The NFS-Ganesha issue is tracked here, https://github.com/nfs-ganesha/nfs-ganesha/issues/888
Updated by Frank Filz over 1 year ago
I believe I have a fix:
https://review.gerrithub.io/c/ffilz/nfs-ganesha/+/547188
There are two patches, so if you want to check it out, download:
git fetch ssh://ffilz@review.gerrithub.io:29418/ffilz/nfs-ganesha refs/changes/88/547188/1 && git checkout FETCH_HEAD
It may be a few days before we tag a new V4.3 that includes this fix, in the meantime, if you can test this fix it would be helpful.
Thanks
Frank
Updated by Ramana Raja over 1 year ago
Frank Filz wrote:
I believe I have a fix:
https://review.gerrithub.io/c/ffilz/nfs-ganesha/+/547188
There are two patches, so if you want to check it out, download:
git fetch ssh://ffilz@review.gerrithub.io:29418/ffilz/nfs-ganesha refs/changes/88/547188/1 && git checkout FETCH_HEAD
I tested this fix, and it worked for me.

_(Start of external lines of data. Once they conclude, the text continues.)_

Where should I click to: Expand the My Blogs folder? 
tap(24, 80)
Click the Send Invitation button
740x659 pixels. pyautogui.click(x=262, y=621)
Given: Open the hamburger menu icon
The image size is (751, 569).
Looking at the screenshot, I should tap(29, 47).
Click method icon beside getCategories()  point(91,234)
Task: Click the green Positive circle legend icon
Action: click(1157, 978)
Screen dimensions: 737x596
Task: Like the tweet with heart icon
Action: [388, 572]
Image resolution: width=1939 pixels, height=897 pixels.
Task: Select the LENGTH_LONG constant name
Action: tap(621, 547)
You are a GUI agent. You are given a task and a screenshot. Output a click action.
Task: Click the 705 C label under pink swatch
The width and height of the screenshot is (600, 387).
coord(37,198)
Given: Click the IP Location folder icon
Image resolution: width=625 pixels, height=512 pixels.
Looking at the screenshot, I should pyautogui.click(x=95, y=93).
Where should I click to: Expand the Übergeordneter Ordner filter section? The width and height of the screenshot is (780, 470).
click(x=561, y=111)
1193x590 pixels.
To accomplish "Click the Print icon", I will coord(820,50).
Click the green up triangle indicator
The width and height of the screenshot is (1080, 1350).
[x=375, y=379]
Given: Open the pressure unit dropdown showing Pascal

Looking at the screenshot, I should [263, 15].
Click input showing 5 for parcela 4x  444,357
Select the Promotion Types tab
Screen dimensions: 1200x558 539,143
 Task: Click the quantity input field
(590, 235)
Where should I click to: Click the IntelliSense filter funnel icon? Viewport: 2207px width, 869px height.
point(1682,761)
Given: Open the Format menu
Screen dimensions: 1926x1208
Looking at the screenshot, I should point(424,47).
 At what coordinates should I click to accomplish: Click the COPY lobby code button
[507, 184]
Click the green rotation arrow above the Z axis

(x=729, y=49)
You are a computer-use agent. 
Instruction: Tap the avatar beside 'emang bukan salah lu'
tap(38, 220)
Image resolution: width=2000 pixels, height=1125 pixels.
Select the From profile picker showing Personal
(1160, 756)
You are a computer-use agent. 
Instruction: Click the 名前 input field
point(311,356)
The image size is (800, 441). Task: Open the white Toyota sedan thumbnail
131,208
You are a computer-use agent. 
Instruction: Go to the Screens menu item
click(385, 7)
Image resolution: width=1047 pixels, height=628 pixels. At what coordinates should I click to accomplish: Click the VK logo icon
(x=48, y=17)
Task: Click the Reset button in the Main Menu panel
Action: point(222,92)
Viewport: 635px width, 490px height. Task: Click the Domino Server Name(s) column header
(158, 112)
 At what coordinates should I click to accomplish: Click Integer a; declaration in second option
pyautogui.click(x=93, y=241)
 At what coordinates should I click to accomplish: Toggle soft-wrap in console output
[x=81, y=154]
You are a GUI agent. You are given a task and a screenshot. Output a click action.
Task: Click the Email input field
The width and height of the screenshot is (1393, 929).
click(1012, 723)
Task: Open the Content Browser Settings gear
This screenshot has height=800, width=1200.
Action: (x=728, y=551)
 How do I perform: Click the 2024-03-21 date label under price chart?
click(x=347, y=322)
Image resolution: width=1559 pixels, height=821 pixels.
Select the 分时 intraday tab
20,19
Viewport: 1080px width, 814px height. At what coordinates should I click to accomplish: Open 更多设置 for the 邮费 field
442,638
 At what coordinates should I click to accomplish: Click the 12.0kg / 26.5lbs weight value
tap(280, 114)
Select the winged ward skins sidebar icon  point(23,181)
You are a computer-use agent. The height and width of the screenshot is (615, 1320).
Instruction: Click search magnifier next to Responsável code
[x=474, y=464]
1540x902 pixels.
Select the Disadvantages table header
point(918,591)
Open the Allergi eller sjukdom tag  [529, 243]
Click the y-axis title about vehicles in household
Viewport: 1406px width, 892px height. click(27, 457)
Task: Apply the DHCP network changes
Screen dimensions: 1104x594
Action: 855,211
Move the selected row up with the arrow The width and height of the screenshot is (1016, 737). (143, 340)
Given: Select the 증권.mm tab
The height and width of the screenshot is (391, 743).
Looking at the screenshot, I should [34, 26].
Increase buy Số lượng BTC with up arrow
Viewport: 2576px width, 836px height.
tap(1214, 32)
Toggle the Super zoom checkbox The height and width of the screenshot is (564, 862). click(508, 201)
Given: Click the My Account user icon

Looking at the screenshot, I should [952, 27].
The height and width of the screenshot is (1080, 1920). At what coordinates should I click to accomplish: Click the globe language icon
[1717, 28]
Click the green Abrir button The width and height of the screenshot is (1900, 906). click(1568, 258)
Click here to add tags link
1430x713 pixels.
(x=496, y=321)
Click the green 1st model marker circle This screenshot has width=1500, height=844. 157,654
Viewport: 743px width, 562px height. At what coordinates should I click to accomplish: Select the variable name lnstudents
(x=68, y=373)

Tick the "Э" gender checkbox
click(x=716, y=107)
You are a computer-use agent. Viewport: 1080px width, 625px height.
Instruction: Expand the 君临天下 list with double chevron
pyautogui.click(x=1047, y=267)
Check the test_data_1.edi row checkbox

I locally built nfs-ganesha with this fix and used it with Ceph built from main branch. With this fix, I didn't have to add the EXPORT_DEFAULTS section to make the mounting work.
It may be a few days before we tag a new V4.3 that includes this fix, in the meantime, if you can test this fix it would be helpful.
Thanks
Frank
Updated by Adam King over 1 year ago
- Status changed from New to Resolved
this was fixed on the ganesha side by https://review.gerrithub.io/c/ffilz/nfs-ganesha/+/547188
Updated by Kamoltat (Junior) Sirivadhna 2 months ago
- Status changed from Resolved to New
Hi guys,
this problem popped up in a RADOS Pacific branch run:
/a/yuriw-2024-02-19_19:25:49-rados-pacific-release-distro-default-smithi/7566724/
Updated by Kamoltat (Junior) Sirivadhna 2 months ago
- Status changed from New to Pending Backport
As discussed offline with Adam King
``tracker was "fixed" by a change in ganesha itself and then the version we're using in main being updated. I assume it's the same here where there is an issue with the ganesha version we use in pacific that's causing this``